Over nearly the past decade, regions with low surface chlorophyll were expanding into nearby ocean basins. The total area lost was quite enormous.” The area of new global ocean desert added up to 6.6 million square kilometers (2.5 million square miles), representing about a 15 percent expansion in the area of the least productive waters between 1998 and 2006.
...this step-by-step desertification has led to a 1 to 4 percent loss in productive waters per year.
“The actual rate of expansion was much bigger than the models predicted.”

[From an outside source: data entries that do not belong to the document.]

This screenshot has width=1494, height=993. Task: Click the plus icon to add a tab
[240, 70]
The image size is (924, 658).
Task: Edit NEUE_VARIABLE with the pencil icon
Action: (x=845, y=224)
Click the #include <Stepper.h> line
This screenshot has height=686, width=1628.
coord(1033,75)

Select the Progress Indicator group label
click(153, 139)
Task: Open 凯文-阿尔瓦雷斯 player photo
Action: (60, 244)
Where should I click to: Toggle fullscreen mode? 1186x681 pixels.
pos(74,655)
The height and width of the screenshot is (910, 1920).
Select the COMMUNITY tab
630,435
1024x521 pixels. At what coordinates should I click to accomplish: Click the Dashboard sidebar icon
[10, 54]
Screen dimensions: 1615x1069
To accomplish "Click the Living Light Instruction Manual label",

A recent study using six climate models suggested that between the beginning of the Industrial Revolution and 2050, the total growth in low-productivity areas in the Northern and Southern Hemispheres would range from 0.7 percent to 8.1 percent, depending on various parameters. Polovina said, “We’ve measured more than even the high range in only nine years.” '
4-8% p.a. growth over several decades is massive! These desert areas may well have increased in size many fold due to human impacts.
The "new global ocean desert" of 6.6 million km2 over a decade equals 4% of the total area of the Pacific.
Note this article seems to refer to separate, smaller "dead zones" of ocean closer to coasts or in seas:
https://www.worldatlas.com/articles/what-are-ocean-deserts.html
It refers to "ocean deserts" as "dead zones" that are "most often found close to places with large amounts of polluted water... caused by large amounts of nitrogen that end up in the ocean from fertilizers used in agriculture, or through emissions from automobiles or factories. Nitrogen is what causes the plankton to explode and deplete the oxygen from the water.
These deserts have been rapidly growing for the past 50 years. It is believed that climate change is affecting the appearance and growth of these dead zones as well. Dead zones can be found in many places all over the oceanic bottom, but are most often found close to places with large amounts of polluted water. For example, one large ocean desert can be found in the Gulf of Mexico, and it has grown considerably during the last decade. The dead zone now covers an area of 18,000 square kilometers, all thanks to the huge amounts of polluted water dropped there by the Mississippi River."
The same theme is reflected in this & other articles:
https://www.sailorsforthesea.org/programs/ocean-watch/ocean-dead-zones
"The has been a staggering increase in the number of dead zones worldwide over the past 60 years, from just 42 in 1950, to 405 in 2008. Dead zones now cover 95,000 square miles; this is the size of the United Kingdom.
The largest dead zone worldwide is the Baltic Sea. Overfishing of Baltic cod has greatly intensified the problem.
The second largest dead zone is the northern Gulf of Mexico, surrounding the outflow of the Mississippi River".
I guess those cooperatives were in the USA. I have some doubts that the European fisheries could ever agree.
They were!
I don't know the market well enough to judge
Do you really want to sequester huge amounts of carbon ? What will the plants up top eat?